# DX 704 Week 8 Project

This homework will modify a simulator controlling a small vehicle to implement tabular q-learning.
You will first test your code with random and greedy-epsilon policies, then tweak your own training method for a more optimal policy.

The full project description and a template notebook are available on GitHub: [Project 8 Materials](https://github.com/bu-cds-dx704/dx704-project-08).


## Example Code

You may find it helpful to refer to these GitHub repositories of Jupyter notebooks for example code.

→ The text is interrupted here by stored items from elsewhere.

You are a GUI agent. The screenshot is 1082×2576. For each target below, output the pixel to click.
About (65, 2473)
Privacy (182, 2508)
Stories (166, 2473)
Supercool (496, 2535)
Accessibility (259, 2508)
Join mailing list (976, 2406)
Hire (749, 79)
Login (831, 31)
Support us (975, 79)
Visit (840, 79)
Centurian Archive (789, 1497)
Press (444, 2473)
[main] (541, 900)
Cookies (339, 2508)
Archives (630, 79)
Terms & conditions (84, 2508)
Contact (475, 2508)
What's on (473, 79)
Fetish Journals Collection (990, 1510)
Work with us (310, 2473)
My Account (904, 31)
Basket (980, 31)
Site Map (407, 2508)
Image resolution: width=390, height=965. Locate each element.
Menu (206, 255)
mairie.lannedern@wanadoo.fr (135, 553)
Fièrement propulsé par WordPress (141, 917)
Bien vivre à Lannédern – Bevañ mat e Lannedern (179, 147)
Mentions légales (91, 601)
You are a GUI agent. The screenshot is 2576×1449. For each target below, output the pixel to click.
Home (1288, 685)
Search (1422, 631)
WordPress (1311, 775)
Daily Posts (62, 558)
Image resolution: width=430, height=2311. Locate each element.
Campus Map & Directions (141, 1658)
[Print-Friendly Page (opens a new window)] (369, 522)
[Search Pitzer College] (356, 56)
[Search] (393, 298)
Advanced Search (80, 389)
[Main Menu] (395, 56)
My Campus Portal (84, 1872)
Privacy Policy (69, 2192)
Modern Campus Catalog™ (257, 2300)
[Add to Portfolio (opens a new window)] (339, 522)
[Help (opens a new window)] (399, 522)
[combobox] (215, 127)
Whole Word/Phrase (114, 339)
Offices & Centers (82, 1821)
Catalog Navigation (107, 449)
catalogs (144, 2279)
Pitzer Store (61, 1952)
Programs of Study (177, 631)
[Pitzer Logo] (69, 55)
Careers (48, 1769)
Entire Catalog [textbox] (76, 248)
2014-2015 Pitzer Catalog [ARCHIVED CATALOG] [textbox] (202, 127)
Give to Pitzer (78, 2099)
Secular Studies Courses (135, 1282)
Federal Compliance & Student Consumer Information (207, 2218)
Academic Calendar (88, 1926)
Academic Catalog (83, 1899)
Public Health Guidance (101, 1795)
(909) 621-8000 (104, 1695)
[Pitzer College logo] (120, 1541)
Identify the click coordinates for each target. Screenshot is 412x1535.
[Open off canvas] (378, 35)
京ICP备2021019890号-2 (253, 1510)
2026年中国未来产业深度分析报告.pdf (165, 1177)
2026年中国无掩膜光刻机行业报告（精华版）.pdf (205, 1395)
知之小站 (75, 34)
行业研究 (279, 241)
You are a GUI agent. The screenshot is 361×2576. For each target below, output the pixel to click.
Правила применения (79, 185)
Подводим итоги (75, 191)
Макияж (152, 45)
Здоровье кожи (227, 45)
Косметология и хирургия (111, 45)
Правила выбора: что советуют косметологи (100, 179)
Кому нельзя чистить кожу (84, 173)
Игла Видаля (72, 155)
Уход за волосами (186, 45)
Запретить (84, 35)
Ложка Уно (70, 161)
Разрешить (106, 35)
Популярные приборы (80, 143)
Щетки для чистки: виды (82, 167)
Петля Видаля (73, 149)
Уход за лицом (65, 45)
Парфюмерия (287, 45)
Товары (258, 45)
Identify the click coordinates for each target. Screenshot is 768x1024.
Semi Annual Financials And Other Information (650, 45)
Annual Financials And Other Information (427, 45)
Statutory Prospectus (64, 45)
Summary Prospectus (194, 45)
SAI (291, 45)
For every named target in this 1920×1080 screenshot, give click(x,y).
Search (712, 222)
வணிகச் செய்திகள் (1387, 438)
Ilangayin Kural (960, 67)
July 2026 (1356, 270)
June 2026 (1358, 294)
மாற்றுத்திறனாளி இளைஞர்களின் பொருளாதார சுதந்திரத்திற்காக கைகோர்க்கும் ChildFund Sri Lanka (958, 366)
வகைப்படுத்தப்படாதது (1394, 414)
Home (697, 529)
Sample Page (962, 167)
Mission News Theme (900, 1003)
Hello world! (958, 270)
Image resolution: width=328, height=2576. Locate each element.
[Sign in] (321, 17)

* https://github.com/bu-cds-omds/dx601-examples
* https://github.com/bu-cds-omds/dx602-examples
* https://github.com/bu-cds-omds/dx603-examples
* https://github.com/bu-cds-omds/dx704-examples

Any calculations demonstrated in code examples or videos may be found in these notebooks, and you are allowed to copy this example code in your homework answers.

## Rover Simulator

The following Python class implements a simulation of a simple vehicle with integer x,y coordinates facing in one of 8 possible directions.


In [34]:
# DO NOT CHANGE

import random

class RoverSimulator(object):
    DIRECTIONS = ((0, 1), (1, 1), (1, 0), (1, -1), (0, -1), (-1, -1), (-1, 0), (-1, 1))

    def __init__(self, resolution):
        self.resolution = resolution
        self.terminal_state = self.construct_state(resolution // 2, resolution // 2, 0)

        self.initial_states = []
        for initial_x in (0, resolution // 2, resolution - 1):
            for initial_y in (0, resolution // 2, resolution - 1):
                for initial_direction in range(8):
                    initial_state = self.construct_state(initial_x, initial_y, initial_direction)
                    if initial_state != self.terminal_state:
                        self.initial_states.append(initial_state)

    def construct_state(self, x, y, direction):
        assert 0 <= x < self.resolution
        assert 0 <= y < self.resolution
        assert 0 <= direction < 8

        state = (y * self.resolution + x) * 8 + direction
        assert self.decode_state(state) == (x, y, direction)
        return state

    def decode_state(self, state):
        direction = state % 8
        x = (state // 8) % self.resolution
        y = state // (8 * self.resolution)

        return (x, y, direction)

    def get_actions(self, state):
        return [-1, 0, 1]

    def get_next_reward_state(self, curr_state, curr_action):
        if curr_state == self.terminal_state:
            # no rewards or changes from terminal state
            return (0, curr_state)

        (curr_x, curr_y, curr_direction) = self.decode_state(curr_state)
        (curr_dx, curr_dy) = self.DIRECTIONS[curr_direction]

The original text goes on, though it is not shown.